Nova Lei da Saúde Mental em Portugal: O que muda na prática?

A saúde mental é, finalmente, uma prioridade legislativa em Portugal. A nova Lei da Saúde Mental (Lei n.º 35/2023), em vigor desde agosto de 2023, veio substituir uma legislação com mais de duas décadas e adaptar-se à evolução da sociedade, dos direitos humanos e da ciência psicológica e psiquiátrica.

Mas o que muda realmente? E como afeta quem precisa de apoio em saúde mental, os profissionais e as famílias?


Porque era necessária uma nova lei?

Durante anos, Portugal viveu com uma abordagem centrada na doença e na institucionalização. O modelo anterior, de 1998, focava-se no internamento como resposta quase automática a situações de crise, com pouca ênfase na autonomia da pessoa e na prevenção. O mundo mudou, e com ele, a forma como olhamos para a saúde mental. Era urgente atualizar o enquadramento legal.

O que traz a nova Lei da Saúde Mental?

Esta lei assenta em cinco grandes pilares:

  1. Direitos e autonomia das pessoas: Pela primeira vez, a lei consagra claramente a dignidade, a vontade e o consentimento da pessoa com perturbação mental. Sempre que possível, as decisões devem ser partilhadas.
  2. Fim da figura do “doente perigoso”: Abandona-se a ideia de que quem tem doença mental é automaticamente um risco para a sociedade. A responsabilidade penal deixa de estar associada ao diagnóstico.
  3. Planos terapêuticos personalizados: As intervenções devem ser desenhadas em função das necessidades da pessoa, e não do funcionamento da instituição.
  4. Reforço da psiquiatria comunitária: Incentiva-se a criação de equipas na comunidade que acompanhem os utentes, em vez de respostas exclusivamente hospitalares.
  5. Internamento como último recurso: Sempre que possível, a pessoa deve ser acompanhada em liberdade, com medidas menos restritivas.

O que muda na prática?

  • O internamento involuntário passa a estar mais limitado. Precisa de avaliação clínica rigorosa e de validação por um juiz.
  • O plano terapêutico passa a ser obrigatório e personalizado.
  • As equipas de saúde mental devem articular-se com os centros de saúde, escolas e serviços sociais.
  • A família passa a ter um papel mais claro e pode participar, se a pessoa assim o desejar.

E os desafios?

Nem tudo é simples. A lei é um enorme passo, mas para se concretizar exige recursos humanos, formação especializada, tempo e mudança de mentalidades.
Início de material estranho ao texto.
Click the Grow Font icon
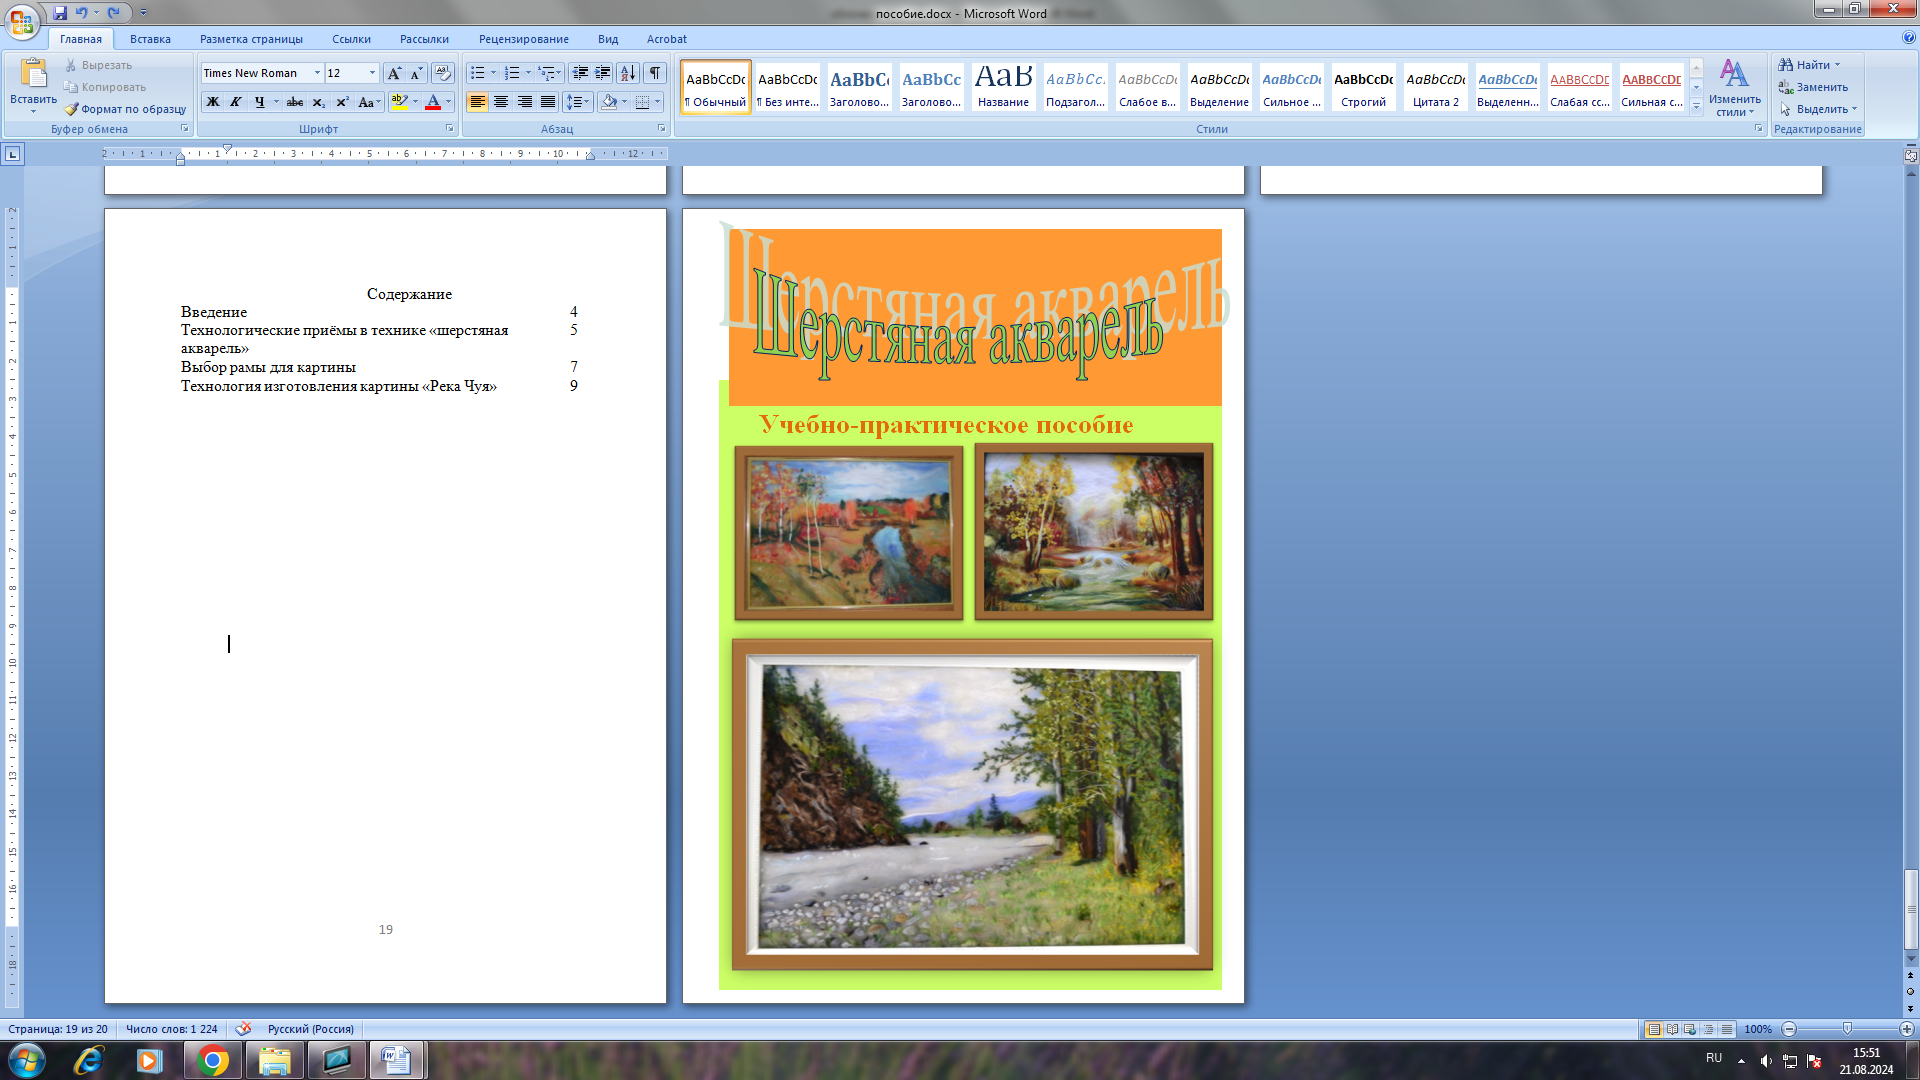Viewport: 1920px width, 1080px height. pos(394,73)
  • Ainda há poucas equipas comunitárias em funcionamento.
  • Muitos profissionais não tiveram formação para aplicar os novos procedimentos.
  • Falta investimento em estruturas intermédias entre o hospital e a comunidade.

Uma oportunidade

Apesar das dificuldades, esta é uma oportunidade para transformar o modo como cuidamos da saúde mental em Portugal. Passar de um modelo centrado no controlo para um modelo centrado no cuidado.

A lei está escrita. Agora, cabe-nos a todos — profissionais, instituições e sociedade civil — colocá-la em prática.

A MindPartner assume esse compromisso ao promover informação acessível, formar profissionais e criar soluções inovadoras que colocam a pessoa no centro do cuidado.

A mudança começa com informação. E continua com compromisso: o nosso e o de todos.